Patronlar, iktidarların ve egemenlerin desteğiyle durumu o kadar benimsemiş ki İstanbul Ticaret Odası (İTO), Mülk Edinme Rehberi diye bir rapor hazırlıyor, raporda geçen ifadelere bakar mısınız:

-  ‘İmalatta saatlik işçi maliyeti’ Türkiye’de 5,6 Amerikan Doları’yken, Almanya’da bu maliyet 47,2 Amerikan Doları’dır.”

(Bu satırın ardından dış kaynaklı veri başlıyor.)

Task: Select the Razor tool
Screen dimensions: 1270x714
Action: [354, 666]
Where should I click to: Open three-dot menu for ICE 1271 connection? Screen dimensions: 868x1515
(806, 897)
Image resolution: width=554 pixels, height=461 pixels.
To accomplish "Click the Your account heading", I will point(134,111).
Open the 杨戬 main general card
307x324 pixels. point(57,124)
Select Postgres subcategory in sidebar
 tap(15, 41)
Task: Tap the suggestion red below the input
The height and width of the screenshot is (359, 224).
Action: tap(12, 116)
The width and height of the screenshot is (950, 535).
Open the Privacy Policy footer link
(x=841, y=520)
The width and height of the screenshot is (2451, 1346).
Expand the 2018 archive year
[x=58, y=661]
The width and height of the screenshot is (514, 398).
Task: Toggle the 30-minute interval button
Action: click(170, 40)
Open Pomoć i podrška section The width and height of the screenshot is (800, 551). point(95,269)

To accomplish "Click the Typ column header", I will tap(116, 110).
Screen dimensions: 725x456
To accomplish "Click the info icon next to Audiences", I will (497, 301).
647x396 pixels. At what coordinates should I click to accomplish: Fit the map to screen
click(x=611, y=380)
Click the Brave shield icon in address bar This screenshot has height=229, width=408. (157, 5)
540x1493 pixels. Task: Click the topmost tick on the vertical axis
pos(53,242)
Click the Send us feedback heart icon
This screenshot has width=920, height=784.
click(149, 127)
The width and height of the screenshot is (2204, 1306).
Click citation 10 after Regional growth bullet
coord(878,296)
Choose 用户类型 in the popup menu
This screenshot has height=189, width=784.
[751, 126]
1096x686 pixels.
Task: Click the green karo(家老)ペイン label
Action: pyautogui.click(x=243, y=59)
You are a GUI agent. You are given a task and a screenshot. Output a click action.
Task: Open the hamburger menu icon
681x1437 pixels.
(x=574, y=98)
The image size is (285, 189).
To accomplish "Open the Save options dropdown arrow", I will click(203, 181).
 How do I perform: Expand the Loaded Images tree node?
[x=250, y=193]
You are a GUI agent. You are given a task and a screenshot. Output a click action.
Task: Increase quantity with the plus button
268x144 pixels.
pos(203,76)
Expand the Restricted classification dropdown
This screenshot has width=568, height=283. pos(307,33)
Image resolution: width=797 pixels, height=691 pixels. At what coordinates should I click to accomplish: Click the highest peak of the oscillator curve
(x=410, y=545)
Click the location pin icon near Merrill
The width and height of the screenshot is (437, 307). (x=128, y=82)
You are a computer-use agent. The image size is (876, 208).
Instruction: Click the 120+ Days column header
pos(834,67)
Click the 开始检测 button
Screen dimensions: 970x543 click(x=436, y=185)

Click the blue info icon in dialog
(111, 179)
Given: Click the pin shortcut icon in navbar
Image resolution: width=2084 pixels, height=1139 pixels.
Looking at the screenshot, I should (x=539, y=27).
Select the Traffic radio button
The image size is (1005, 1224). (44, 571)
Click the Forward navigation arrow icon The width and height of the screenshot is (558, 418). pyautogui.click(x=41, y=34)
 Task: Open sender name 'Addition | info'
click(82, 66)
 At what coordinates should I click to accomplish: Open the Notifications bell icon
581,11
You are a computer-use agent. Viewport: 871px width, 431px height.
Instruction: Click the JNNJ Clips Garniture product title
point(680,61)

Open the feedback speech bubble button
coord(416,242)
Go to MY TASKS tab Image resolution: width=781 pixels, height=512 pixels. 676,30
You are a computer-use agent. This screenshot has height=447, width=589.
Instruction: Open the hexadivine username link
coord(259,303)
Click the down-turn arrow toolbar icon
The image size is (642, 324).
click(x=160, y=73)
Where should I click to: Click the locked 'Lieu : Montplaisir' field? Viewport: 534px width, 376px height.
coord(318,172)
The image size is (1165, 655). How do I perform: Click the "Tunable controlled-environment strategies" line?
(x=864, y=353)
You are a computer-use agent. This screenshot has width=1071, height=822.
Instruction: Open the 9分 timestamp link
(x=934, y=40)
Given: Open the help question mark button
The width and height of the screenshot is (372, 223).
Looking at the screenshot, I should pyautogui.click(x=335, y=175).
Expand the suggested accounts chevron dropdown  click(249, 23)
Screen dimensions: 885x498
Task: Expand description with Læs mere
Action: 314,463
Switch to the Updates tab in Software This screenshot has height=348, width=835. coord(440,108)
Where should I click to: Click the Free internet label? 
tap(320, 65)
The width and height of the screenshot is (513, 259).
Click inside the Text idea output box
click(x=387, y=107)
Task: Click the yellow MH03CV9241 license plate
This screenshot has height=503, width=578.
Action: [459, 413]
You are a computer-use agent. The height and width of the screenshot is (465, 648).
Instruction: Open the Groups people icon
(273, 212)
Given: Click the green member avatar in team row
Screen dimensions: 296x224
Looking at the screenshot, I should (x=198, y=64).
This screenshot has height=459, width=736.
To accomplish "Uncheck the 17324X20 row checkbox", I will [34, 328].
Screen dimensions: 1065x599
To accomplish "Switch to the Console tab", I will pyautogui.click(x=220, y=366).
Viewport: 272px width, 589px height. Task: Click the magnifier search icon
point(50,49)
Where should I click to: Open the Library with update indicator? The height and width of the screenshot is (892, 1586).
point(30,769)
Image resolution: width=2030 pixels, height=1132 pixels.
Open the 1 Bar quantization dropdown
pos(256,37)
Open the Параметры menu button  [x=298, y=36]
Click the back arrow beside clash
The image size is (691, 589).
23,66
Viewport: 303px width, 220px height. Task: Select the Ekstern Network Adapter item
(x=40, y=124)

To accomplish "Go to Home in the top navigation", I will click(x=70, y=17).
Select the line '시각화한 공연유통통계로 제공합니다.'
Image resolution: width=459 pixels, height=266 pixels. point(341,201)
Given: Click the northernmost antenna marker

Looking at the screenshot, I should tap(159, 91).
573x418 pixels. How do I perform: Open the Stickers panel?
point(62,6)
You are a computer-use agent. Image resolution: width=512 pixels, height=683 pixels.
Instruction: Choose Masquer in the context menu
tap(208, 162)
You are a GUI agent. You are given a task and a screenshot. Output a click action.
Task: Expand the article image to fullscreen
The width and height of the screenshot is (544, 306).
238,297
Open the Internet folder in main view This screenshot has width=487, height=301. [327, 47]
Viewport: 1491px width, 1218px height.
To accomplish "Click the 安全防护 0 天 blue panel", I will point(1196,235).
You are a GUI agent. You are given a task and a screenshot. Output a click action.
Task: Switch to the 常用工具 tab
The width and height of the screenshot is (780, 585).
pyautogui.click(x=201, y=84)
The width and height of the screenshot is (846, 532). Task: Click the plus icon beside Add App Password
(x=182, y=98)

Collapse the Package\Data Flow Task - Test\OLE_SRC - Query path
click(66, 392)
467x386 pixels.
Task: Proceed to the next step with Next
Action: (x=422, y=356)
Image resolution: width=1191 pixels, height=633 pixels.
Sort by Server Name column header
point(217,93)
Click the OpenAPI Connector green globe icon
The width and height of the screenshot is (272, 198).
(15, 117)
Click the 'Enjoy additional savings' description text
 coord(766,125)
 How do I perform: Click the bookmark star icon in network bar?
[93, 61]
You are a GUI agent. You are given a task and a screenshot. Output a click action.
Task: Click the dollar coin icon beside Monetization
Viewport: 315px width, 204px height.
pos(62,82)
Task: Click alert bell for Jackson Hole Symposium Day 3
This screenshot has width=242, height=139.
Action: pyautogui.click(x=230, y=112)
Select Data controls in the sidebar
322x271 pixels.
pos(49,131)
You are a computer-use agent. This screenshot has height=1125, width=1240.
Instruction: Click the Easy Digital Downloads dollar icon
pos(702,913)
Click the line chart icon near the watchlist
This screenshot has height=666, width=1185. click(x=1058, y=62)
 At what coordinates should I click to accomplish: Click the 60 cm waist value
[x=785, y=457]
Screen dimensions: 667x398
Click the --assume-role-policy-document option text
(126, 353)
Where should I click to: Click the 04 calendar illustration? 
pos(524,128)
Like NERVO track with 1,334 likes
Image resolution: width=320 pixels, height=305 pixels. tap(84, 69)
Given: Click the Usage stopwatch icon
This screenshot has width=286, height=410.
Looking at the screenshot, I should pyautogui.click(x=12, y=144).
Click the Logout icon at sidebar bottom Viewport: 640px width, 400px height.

Resmen diyor ki biz burada öyle bir sömürü düzeni kurmuşuz ki ne işiniz var başka ülkelerde, gelin Türkiye’ye, ekmeğe muhtaç ettiğimiz, yeri gelince öldürdüğümüz işçileri bedavaya çalıştırabilirsiniz. İnşaatta günlük 10 liraya Suriyeli, Kürt, Afgan, Iraklı işçi çalıştıran, eline telefonu alınca yukarıdaki ırkçı parti mensubunun “Suriyeliler gitsin” tweetine beğeni atıp yorum yapan da aynı kişiler. Bu sömürü düzenini kuran, ırkçılığı körükleyen, fotoğraftaki gibi bu topraklarda ‘’ötekilerin’’ adının anılmamasını isteyen, onları birer lanetli olarak gören aynı kişiler. Bunların kurduğu ve yaşatmaya çalıştığı iğrenç düzen, bu sistemde “öteki” olduğunu bilip aidiyet görmesi için evinden dışarı adım atar atmaz kafasına ırkçı bir ifade olan Göktürkçe Türk yazılı beresini takmaya çalışan Suriyelilerin, Kürtlerin, Afganların, Iraklıların her saniye korkmasını, temkinli olmasını istedikleri düzendir. Sorgulanması gereken, binlerce kilometre uzaktan gelen insanlara, bu topraklarda yaşamak için o ırkçı berelerin takılması gerektiğini öğreten resmi ideolojidir.